Many Christmas tree plantations have been planted in the hillier, rockier sections of southeastern Pennsylvania, as well as in other parts of the United States. They are a unique, human-made habitat with much natural beauty. And there is a particular coniferous tree farm on a sunny slope close to home that I like to visit once every few winters for its beauty of young, pyramid-shaped trees and whatever wildlife might be around. I visited that conifer farm again just a few days ago and was treated to the beauty of the trees, the scenery around them and the wildlife living among them.
This plantation is over 100 acres of young spruces and firs surrounded by deciduous woods and picturesque scenery of woodlands and agricultural areas in southeastern Pennsylvania. The ground between the trees is covered everywhere by golden-beige, three-foot-tall broom grass, which makes a striking contrast among the green conifers and provides more shelter and food for wildlife. Several dead, fluffy seed heads of goldenrod poke up among the broom grass, offering yet another touch of winter beauty. Those goldenrod plants had yellow flower heads, swarming with bees, butterflies and other kinds of insects during late summer and well into autumn.

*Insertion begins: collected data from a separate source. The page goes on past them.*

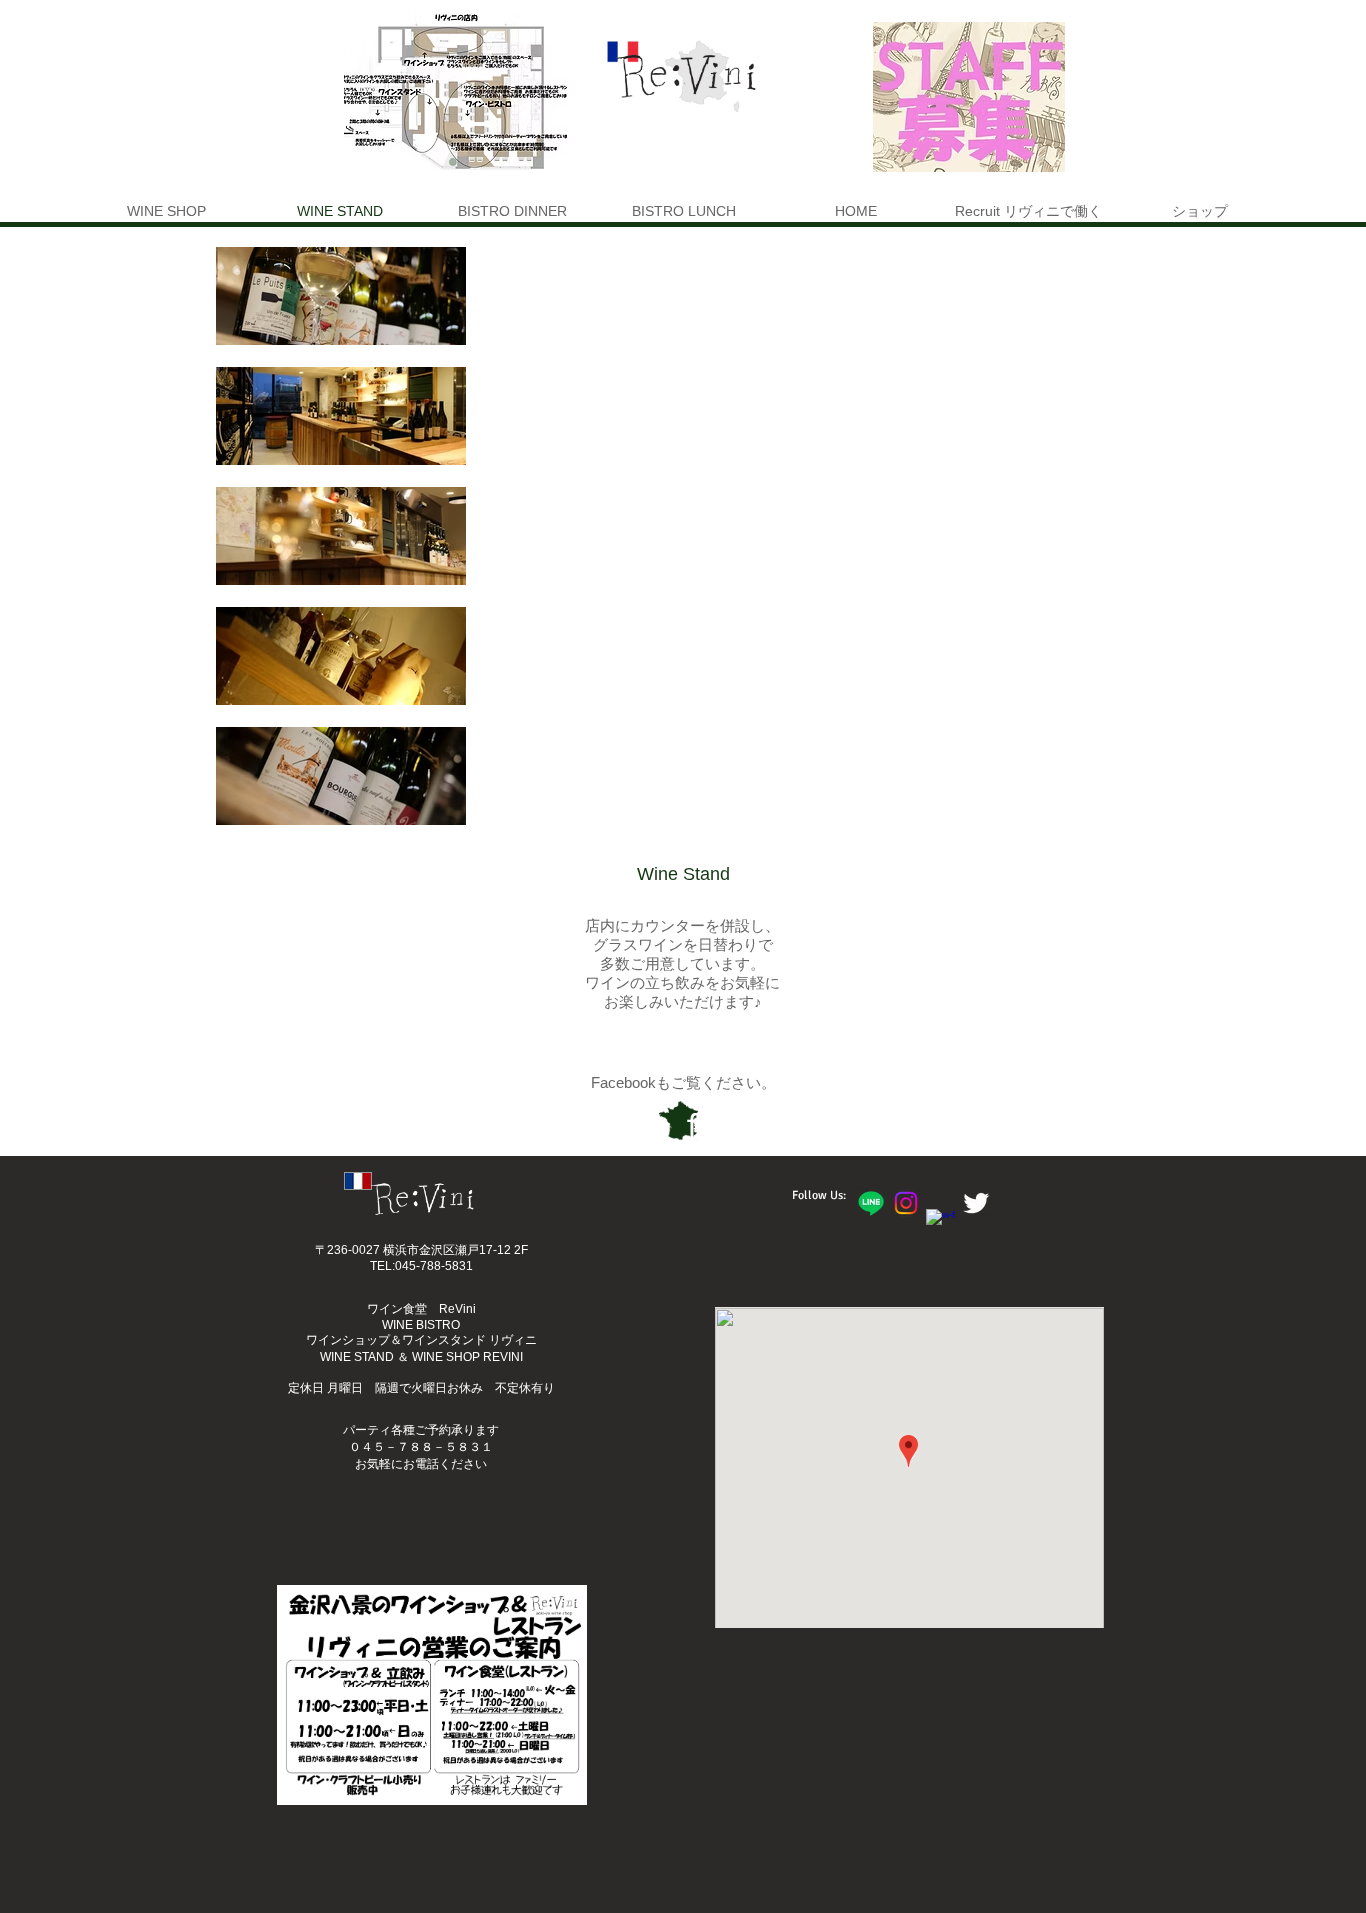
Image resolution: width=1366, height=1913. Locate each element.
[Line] (871, 1203)
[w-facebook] (941, 1224)
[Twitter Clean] (976, 1203)
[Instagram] (906, 1203)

Several kinds of small birds fluttered among the evergreens, broom grass and goldenrod during the hour and a half I visited this Christmas tree farm. I estimated there were about two dozen lovely eastern bluebirds that alternated between perching on the very tips of the conifers across the tree farm and dropping to the ground to seize and eat invertebrates they found among the broom grass the warm afternoon I was there. Needless to say, the bluebirds were a beautiful sight.
Several dark-eyed juncos flitted among the conifers they hide in, the white V's of their tails flashing briefly as they flew. I have always thought that wintering juncos are THEE birds of planted stands of younger coniferous trees. They shelter among those needled trees and consume nearby weed and grass seeds, as these juncos were doing as I watched them.
There also were little groups of American goldfinches and house finches among the immature evergreens during the time I visited that Christmas tree farm. They, too, shelter among needled boughs, as they also do in thickets of deciduous shrubbery and vines, and ingest weed and grass seeds from patches of those plants near stands of conifers and bushes.
I saw a handsome red-tailed hawk perched in a tree on the edge of a deciduous woodland bordering those acres of conifers. That hawk was looking for white-footed mice in the woods and field mice among the broom grass of the coniferous tree farm. I imagine that great horned owls and red foxes prowl among the conifers at night in their searches for mice and voles. And I can visualize a group of stately white-tailed deer emerging from the bordering woods and into the evergreen plantation at night to graze on grass.
Human-made habitats, including Christmas tree plantations, have benefits for certain species of adaptable wildlife. Hurray for adaptable wild plants and animals. They help make life more interesting and enjoyable.